- Opening Delimiter -
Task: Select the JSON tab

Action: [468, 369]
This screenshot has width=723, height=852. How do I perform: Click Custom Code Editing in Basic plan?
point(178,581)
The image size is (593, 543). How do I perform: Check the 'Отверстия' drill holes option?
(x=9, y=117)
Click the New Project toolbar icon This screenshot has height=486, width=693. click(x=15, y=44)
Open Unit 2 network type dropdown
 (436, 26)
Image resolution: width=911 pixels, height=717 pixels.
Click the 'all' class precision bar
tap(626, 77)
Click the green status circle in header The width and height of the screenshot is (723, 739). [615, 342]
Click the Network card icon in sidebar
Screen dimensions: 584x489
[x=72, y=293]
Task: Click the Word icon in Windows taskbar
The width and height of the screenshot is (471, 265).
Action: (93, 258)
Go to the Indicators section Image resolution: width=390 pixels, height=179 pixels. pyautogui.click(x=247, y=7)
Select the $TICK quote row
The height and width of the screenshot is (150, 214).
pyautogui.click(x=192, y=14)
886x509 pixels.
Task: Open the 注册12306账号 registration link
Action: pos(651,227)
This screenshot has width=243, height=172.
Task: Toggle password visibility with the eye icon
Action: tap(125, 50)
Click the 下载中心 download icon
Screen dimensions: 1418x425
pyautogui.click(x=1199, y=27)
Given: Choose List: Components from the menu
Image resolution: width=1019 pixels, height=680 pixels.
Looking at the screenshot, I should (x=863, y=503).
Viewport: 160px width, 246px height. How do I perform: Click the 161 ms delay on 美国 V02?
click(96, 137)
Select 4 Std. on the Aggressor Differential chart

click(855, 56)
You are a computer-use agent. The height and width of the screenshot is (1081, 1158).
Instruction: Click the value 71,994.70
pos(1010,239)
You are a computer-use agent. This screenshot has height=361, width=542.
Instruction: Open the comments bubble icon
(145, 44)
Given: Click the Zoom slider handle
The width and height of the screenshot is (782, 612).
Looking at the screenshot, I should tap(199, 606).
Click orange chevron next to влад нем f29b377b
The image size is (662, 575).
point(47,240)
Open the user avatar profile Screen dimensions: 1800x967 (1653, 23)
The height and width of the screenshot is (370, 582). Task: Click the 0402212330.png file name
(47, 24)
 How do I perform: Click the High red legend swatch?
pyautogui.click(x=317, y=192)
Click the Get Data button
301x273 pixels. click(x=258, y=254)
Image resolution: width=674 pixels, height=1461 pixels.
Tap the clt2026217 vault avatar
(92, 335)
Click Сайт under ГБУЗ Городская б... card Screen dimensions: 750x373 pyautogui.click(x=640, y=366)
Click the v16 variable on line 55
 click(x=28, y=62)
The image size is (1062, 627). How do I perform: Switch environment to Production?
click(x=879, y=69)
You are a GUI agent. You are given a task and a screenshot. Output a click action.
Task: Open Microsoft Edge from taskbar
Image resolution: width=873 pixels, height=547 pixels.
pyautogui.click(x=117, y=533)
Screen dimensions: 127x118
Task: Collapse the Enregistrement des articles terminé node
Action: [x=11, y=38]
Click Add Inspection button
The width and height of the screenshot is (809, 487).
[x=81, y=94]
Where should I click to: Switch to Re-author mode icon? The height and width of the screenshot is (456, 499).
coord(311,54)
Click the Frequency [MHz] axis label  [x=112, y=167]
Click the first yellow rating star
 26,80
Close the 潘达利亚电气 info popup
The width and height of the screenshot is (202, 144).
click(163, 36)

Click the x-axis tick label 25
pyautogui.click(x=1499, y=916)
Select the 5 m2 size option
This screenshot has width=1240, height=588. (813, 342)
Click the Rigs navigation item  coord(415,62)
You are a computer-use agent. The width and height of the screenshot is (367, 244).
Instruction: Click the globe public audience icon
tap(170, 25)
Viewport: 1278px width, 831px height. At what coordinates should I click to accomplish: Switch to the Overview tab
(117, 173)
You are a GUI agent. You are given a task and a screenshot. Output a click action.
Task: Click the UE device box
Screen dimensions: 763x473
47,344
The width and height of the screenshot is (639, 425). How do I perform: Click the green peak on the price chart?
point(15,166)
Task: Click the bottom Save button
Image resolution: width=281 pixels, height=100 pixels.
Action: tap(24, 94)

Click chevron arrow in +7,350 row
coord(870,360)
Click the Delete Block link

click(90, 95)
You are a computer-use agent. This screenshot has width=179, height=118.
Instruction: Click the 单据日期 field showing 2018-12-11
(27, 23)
- Closing Delimiter -
Only the lines above from the one with "Click the first yellow rating star" up to and including the one with "Click the Rigs" should be repeated, exactly as written.

Click the first yellow rating star
 26,80
Close the 潘达利亚电气 info popup
The width and height of the screenshot is (202, 144).
click(163, 36)

Click the x-axis tick label 25
pyautogui.click(x=1499, y=916)
Select the 5 m2 size option
This screenshot has width=1240, height=588. (813, 342)
Click the Rigs navigation item  coord(415,62)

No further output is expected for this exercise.